(Available data)
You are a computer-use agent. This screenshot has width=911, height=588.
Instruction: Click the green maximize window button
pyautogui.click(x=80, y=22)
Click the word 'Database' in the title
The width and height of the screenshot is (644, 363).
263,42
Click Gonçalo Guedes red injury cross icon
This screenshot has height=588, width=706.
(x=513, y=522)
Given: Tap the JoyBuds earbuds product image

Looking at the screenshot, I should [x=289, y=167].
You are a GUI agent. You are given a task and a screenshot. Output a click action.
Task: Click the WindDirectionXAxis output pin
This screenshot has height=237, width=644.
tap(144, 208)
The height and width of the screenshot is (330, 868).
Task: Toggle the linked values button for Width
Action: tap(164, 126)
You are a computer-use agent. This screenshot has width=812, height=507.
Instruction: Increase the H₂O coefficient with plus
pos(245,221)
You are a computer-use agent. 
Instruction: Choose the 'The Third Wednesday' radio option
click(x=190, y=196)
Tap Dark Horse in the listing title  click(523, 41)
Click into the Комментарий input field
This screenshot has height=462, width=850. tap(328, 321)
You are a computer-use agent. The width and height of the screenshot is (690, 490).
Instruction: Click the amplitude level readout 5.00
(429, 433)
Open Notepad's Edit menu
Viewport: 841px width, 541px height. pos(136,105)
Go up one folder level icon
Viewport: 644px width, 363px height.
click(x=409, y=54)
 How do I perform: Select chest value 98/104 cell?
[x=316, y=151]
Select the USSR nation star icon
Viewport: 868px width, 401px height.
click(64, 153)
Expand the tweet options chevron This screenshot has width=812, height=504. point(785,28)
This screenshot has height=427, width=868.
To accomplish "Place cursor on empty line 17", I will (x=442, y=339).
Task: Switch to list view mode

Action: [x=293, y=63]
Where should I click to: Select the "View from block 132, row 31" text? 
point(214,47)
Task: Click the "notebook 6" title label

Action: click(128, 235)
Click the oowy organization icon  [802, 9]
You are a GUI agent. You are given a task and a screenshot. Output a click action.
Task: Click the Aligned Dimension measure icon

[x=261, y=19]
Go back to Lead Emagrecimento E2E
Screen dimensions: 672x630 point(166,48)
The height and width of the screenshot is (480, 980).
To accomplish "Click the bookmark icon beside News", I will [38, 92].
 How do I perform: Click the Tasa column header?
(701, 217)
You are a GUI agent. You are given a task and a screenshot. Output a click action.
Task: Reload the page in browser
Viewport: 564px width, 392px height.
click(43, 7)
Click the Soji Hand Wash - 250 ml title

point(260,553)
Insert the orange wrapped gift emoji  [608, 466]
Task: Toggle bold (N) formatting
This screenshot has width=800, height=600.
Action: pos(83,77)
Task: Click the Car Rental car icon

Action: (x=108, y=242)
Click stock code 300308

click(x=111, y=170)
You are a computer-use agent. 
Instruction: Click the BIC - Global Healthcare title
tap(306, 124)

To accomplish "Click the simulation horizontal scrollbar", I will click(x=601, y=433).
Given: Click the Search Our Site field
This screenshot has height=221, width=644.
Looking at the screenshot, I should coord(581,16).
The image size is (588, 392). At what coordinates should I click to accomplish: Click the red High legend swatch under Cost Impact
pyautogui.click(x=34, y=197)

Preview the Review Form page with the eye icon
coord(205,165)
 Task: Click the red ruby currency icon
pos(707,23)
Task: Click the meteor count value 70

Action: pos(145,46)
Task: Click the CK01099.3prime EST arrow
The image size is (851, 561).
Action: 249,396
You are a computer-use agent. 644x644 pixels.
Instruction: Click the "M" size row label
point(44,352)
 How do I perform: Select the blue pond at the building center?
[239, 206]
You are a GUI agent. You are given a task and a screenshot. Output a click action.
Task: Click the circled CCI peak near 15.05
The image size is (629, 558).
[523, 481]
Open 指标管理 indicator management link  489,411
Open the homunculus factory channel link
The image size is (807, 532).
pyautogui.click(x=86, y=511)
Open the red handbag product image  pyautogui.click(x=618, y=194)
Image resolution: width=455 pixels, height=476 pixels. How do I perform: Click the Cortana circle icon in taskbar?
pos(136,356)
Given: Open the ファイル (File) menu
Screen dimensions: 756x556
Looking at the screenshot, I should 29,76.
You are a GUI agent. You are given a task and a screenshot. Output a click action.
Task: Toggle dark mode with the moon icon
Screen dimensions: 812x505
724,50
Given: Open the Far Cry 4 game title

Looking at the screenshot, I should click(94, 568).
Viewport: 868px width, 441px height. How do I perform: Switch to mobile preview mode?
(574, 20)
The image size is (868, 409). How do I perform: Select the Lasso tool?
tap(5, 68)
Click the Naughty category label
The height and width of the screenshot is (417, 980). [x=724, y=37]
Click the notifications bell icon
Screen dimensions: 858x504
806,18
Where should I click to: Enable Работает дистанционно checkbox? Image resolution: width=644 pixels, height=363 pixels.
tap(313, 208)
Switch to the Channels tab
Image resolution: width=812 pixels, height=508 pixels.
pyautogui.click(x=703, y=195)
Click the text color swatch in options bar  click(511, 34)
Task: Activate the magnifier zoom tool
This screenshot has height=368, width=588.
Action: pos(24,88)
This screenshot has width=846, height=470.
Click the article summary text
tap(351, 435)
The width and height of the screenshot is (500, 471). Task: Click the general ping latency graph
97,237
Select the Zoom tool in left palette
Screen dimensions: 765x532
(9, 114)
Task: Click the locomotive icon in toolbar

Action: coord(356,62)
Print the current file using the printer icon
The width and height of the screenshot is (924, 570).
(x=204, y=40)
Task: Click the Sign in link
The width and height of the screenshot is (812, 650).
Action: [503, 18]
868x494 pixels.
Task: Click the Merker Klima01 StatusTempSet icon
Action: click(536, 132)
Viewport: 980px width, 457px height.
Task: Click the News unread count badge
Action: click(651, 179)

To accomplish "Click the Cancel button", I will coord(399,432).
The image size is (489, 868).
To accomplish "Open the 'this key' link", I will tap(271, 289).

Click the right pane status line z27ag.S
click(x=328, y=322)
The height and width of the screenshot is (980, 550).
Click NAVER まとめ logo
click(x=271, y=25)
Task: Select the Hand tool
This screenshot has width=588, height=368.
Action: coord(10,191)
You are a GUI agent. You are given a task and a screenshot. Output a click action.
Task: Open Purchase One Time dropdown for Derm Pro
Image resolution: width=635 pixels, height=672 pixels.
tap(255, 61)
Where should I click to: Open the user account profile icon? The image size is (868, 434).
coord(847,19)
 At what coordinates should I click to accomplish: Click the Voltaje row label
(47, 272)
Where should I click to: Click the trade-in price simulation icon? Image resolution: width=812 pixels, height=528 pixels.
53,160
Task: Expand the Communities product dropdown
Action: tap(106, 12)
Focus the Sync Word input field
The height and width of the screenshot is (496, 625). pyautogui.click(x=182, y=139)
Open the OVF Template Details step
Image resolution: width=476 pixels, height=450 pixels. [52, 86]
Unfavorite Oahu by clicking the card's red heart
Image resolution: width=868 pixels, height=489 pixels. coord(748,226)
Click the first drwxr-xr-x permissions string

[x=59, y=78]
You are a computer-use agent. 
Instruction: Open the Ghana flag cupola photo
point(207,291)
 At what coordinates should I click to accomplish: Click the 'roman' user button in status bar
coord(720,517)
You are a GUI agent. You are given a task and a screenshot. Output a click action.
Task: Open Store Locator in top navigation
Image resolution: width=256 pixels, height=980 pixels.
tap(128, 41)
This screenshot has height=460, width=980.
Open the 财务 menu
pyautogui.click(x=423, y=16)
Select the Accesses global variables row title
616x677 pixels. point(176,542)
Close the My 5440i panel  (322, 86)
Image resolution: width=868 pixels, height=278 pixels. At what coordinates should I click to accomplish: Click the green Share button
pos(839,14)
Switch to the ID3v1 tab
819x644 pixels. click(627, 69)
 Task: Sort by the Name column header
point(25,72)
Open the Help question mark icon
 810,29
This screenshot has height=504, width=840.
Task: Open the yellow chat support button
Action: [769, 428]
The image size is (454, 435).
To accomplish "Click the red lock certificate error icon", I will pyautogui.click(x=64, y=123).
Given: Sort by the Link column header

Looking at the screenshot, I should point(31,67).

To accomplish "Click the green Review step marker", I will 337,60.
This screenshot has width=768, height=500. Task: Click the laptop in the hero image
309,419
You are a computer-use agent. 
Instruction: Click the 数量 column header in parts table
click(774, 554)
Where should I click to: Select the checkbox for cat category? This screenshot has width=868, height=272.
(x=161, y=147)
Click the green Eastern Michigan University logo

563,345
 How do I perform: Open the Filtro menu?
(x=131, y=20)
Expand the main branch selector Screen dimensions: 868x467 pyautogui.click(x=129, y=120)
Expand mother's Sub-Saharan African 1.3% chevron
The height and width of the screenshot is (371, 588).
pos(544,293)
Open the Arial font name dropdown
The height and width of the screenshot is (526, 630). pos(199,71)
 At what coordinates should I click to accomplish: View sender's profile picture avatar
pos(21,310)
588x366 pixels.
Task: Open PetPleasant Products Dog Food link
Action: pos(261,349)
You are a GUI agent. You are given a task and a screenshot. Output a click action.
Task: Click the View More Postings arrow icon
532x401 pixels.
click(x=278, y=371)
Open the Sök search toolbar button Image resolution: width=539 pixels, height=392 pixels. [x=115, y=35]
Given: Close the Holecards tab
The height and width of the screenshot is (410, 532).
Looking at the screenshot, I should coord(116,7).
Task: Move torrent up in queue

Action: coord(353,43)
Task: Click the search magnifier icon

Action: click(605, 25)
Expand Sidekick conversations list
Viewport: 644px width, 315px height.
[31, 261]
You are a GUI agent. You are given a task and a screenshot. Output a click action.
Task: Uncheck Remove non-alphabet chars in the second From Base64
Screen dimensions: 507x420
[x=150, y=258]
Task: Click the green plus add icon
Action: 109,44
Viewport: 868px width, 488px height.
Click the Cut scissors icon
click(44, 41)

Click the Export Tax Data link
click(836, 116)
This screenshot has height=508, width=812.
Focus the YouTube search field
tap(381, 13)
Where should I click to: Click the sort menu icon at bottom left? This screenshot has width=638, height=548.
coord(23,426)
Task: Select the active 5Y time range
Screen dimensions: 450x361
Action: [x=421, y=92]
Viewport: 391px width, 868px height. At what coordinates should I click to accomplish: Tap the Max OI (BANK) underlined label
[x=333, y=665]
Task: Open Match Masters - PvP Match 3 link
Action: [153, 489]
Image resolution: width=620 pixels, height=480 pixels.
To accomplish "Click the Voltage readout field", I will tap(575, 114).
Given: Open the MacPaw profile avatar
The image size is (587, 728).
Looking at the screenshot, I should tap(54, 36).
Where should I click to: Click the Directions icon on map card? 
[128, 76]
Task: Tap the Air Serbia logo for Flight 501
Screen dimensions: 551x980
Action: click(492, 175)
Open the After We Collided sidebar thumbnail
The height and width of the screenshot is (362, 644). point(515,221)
(End Available data)
Out of the data above, give again only the lines starting at the one holding "Preview the Review" and ending at the one holding "Given: Open the ファイル (File) menu", unchanged.

Preview the Review Form page with the eye icon
coord(205,165)
 Task: Click the red ruby currency icon
pos(707,23)
Task: Click the meteor count value 70

Action: pos(145,46)
Task: Click the CK01099.3prime EST arrow
The image size is (851, 561).
Action: 249,396
You are a computer-use agent. 644x644 pixels.
Instruction: Click the "M" size row label
point(44,352)
 How do I perform: Select the blue pond at the building center?
[239, 206]
You are a GUI agent. You are given a task and a screenshot. Output a click action.
Task: Click the circled CCI peak near 15.05
The image size is (629, 558).
[523, 481]
Open 指标管理 indicator management link  489,411
Open the homunculus factory channel link
The image size is (807, 532).
pyautogui.click(x=86, y=511)
Open the red handbag product image  pyautogui.click(x=618, y=194)
Image resolution: width=455 pixels, height=476 pixels. How do I perform: Click the Cortana circle icon in taskbar?
pos(136,356)
Given: Open the ファイル (File) menu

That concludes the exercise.